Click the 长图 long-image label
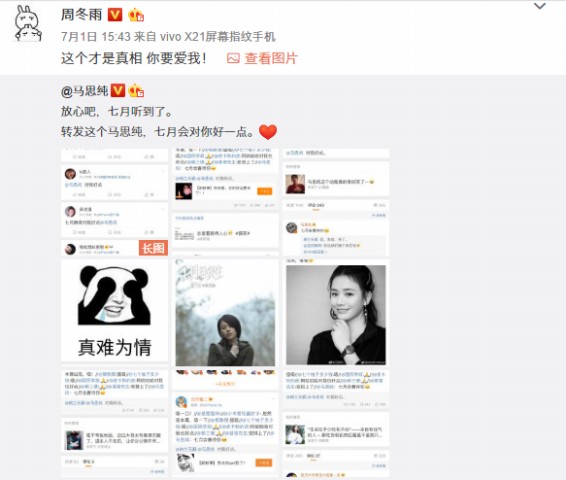 (x=153, y=248)
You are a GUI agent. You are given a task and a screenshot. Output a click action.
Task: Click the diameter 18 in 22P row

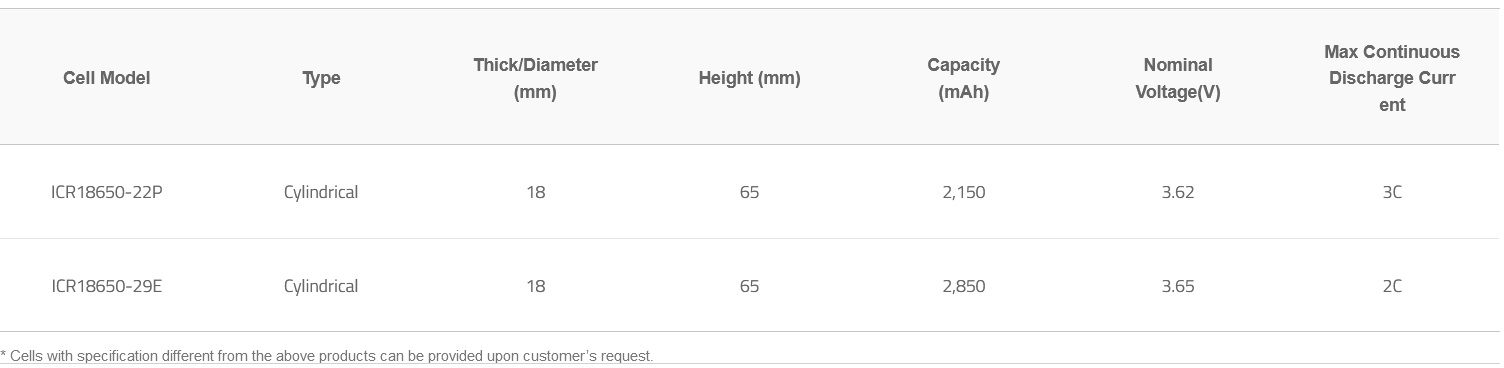(x=536, y=192)
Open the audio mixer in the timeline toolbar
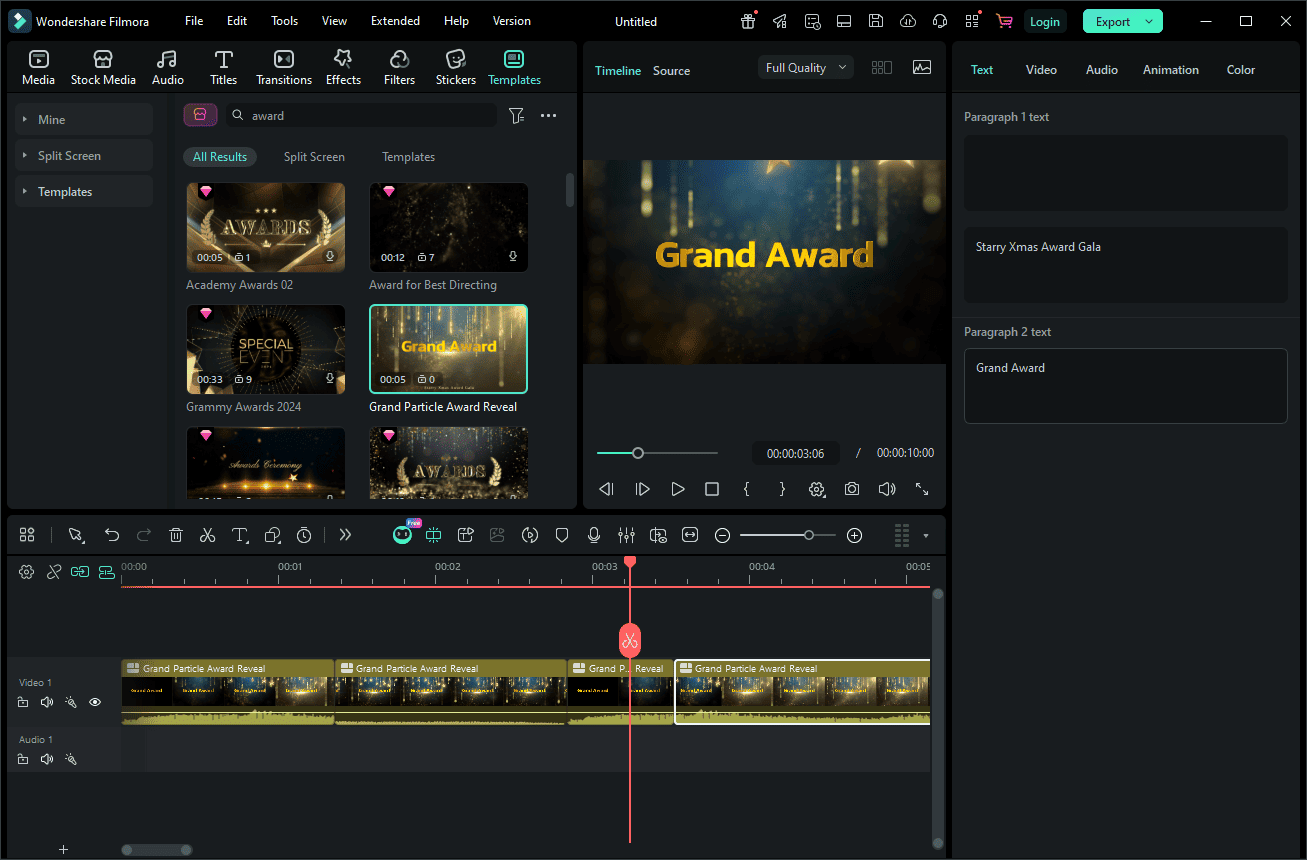1307x860 pixels. tap(626, 535)
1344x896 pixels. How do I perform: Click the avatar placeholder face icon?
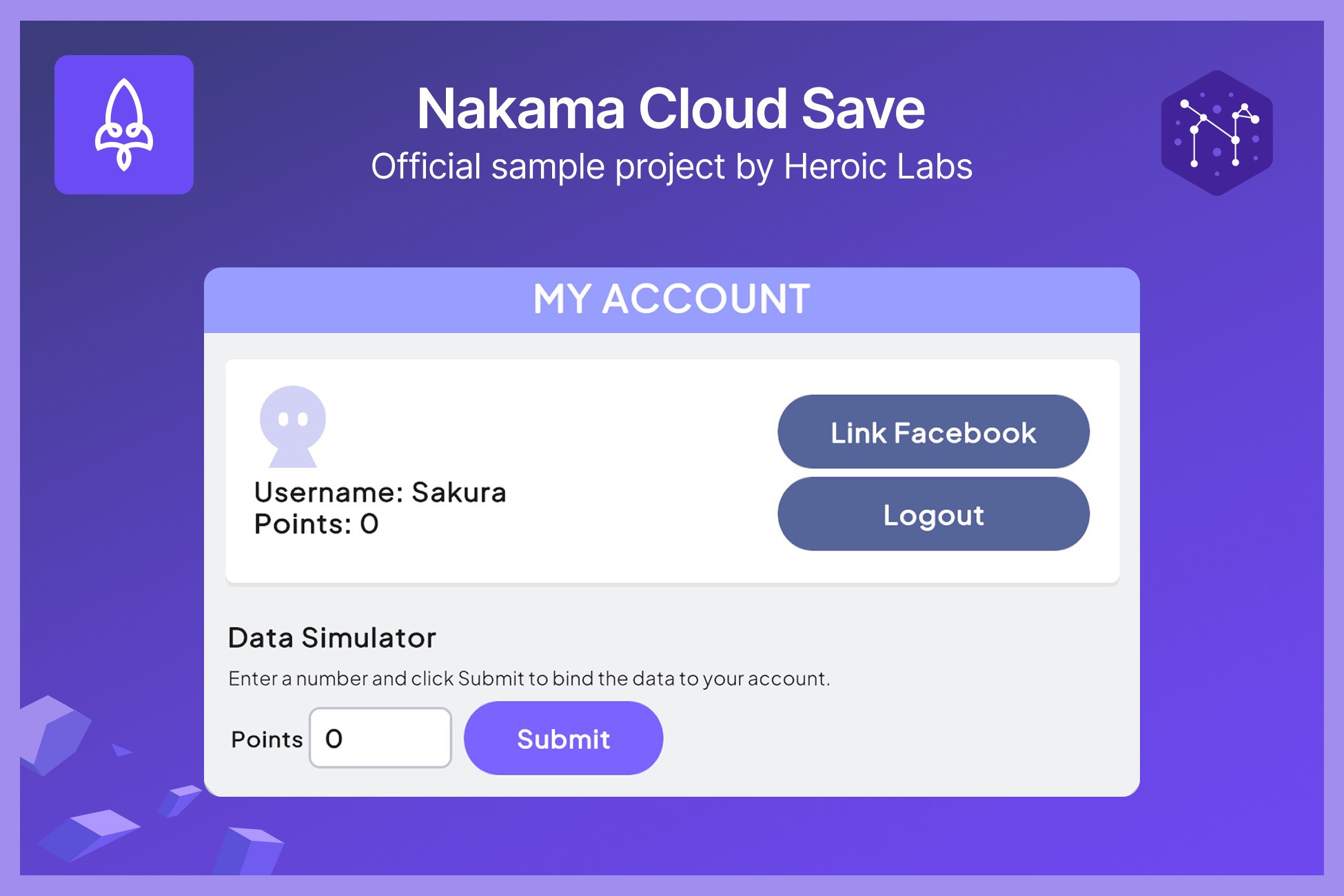click(292, 426)
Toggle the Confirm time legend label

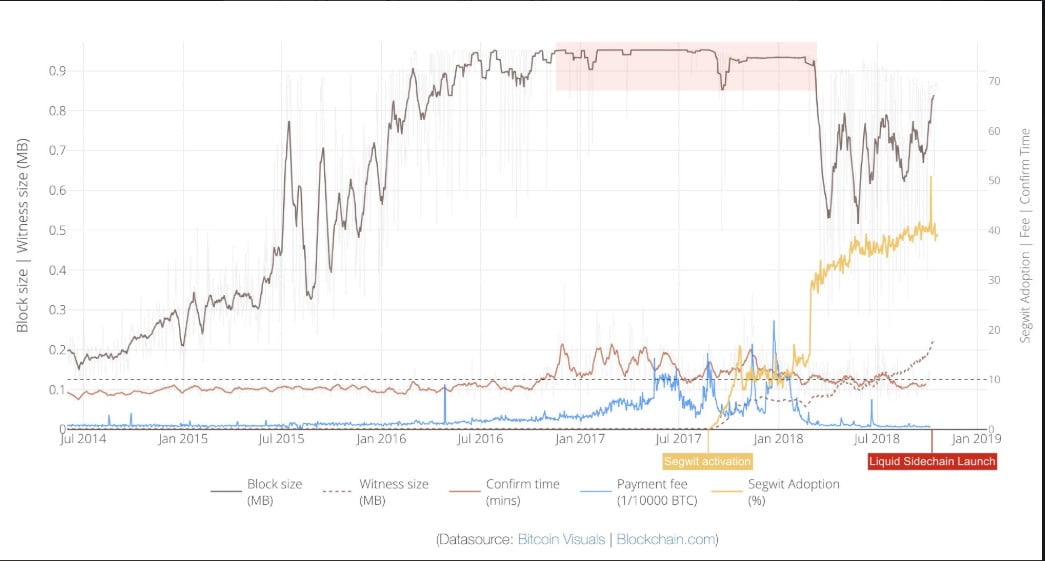pyautogui.click(x=523, y=491)
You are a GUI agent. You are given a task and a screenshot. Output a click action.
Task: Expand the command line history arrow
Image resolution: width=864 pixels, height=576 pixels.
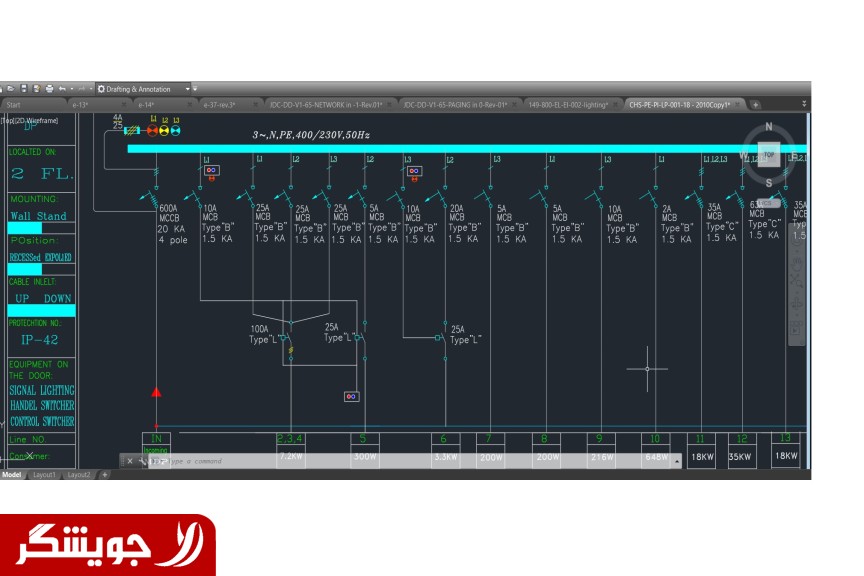[x=677, y=461]
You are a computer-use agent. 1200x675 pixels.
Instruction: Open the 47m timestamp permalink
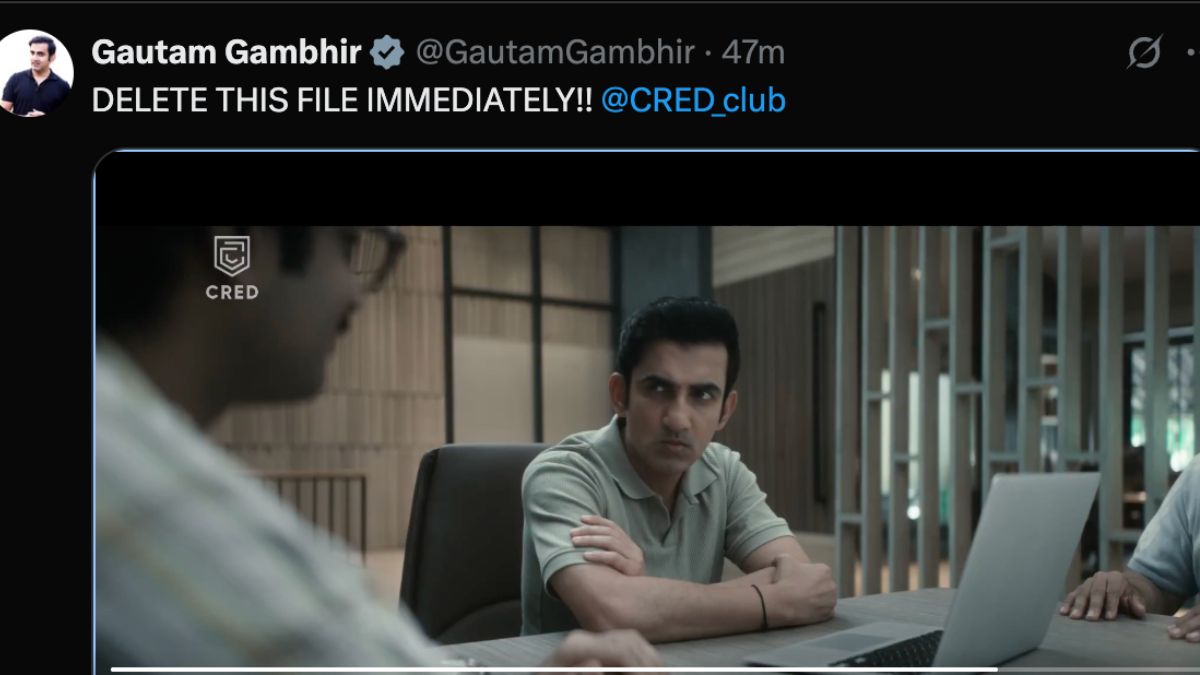pyautogui.click(x=753, y=53)
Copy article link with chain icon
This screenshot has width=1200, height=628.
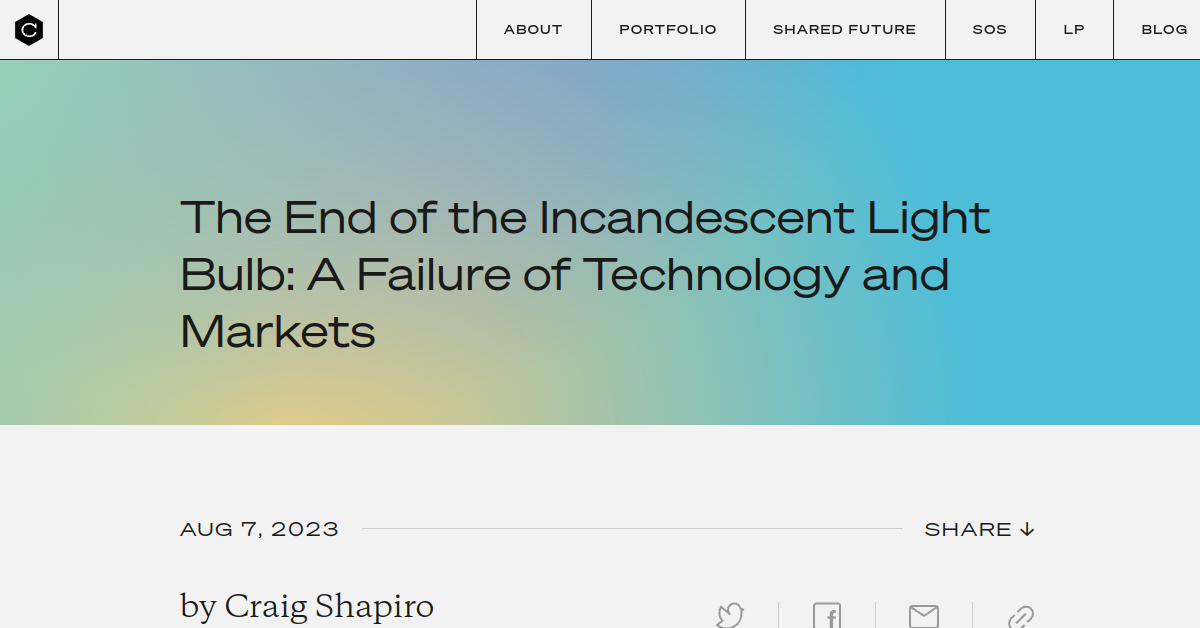coord(1020,616)
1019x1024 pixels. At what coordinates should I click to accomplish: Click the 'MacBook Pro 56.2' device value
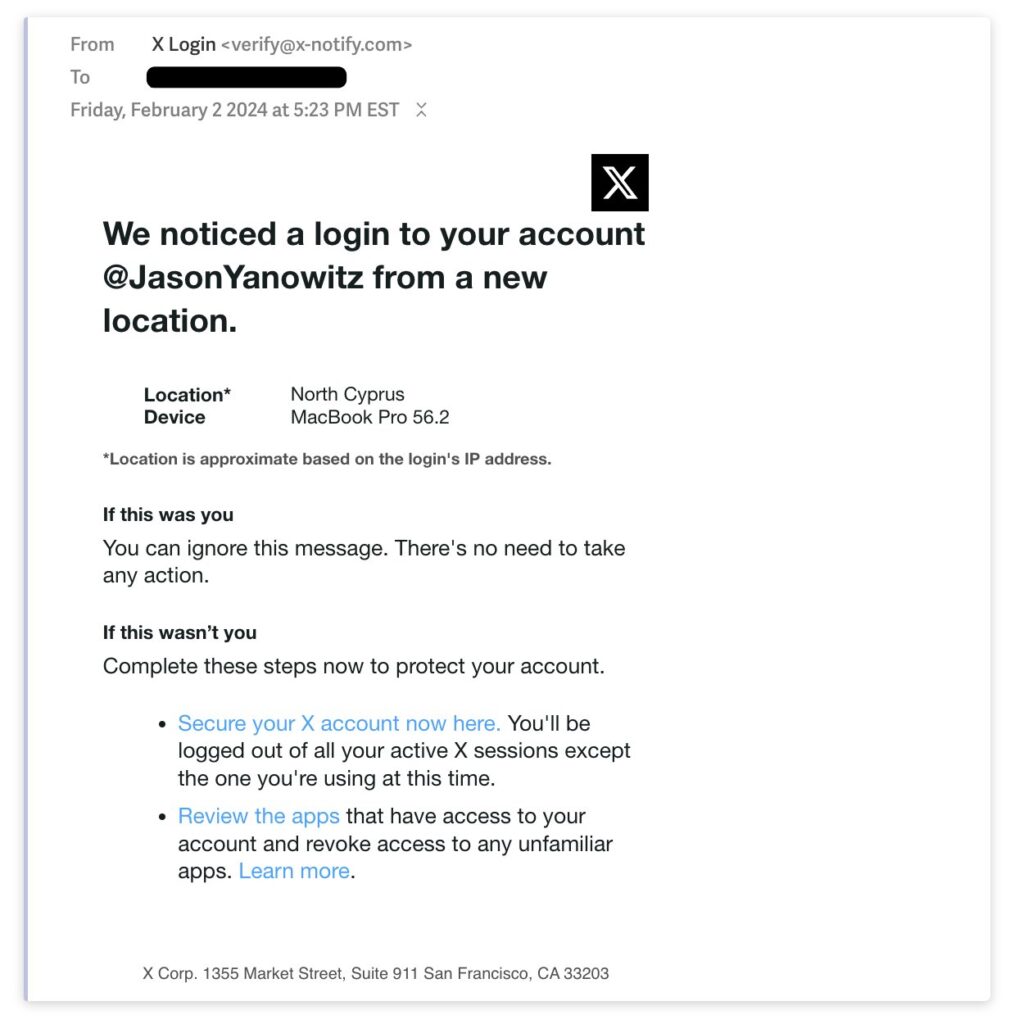click(x=370, y=417)
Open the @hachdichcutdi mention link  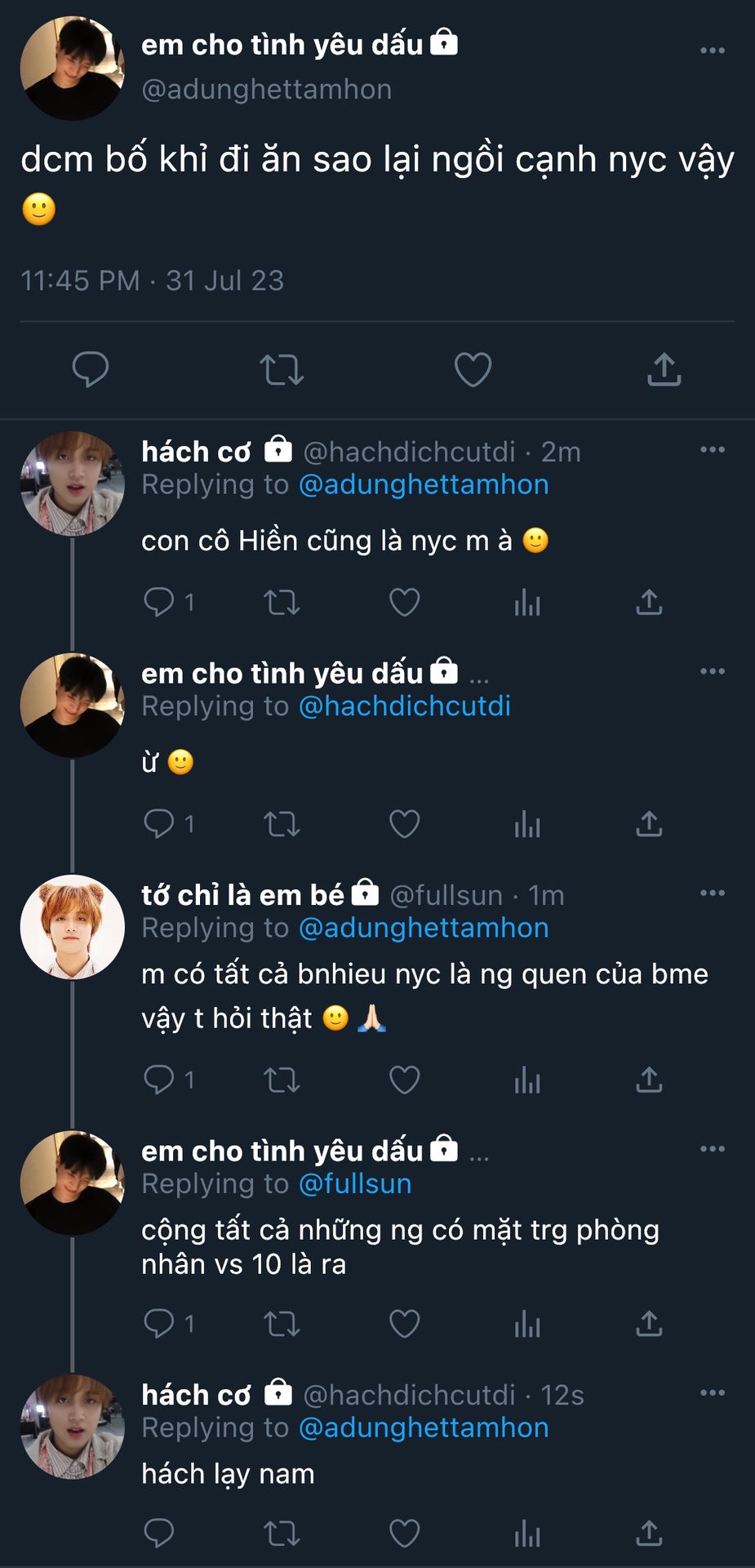405,706
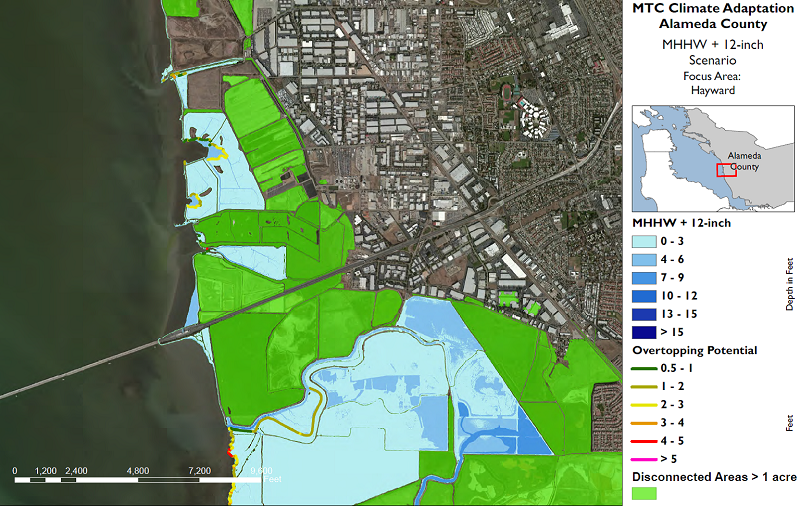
──────
## Directions for this task
Leaving every picture out, write out exactly the lines from the beginning of the listing above to the line with "You are a computer-use", inclusive.

## Answer to this problem
Click the 长图 long-image label
 (x=153, y=248)
You are a GUI agent. You are given a task and a screenshot. Output a click action.
Task: Click the diameter 18 in 22P row

(x=536, y=192)
Open the audio mixer in the timeline toolbar
1307x860 pixels. tap(626, 535)
1344x896 pixels. How do I perform: Click the avatar placeholder face icon?
click(292, 426)
Toggle the Confirm time legend label

pyautogui.click(x=523, y=491)
You are a GUI agent. You are given a task and a screenshot. Output a click action.
Task: Expand the command line history arrow
Image resolution: width=864 pixels, height=576 pixels.
[x=677, y=461]
You are a computer-use agent. 1200x675 pixels.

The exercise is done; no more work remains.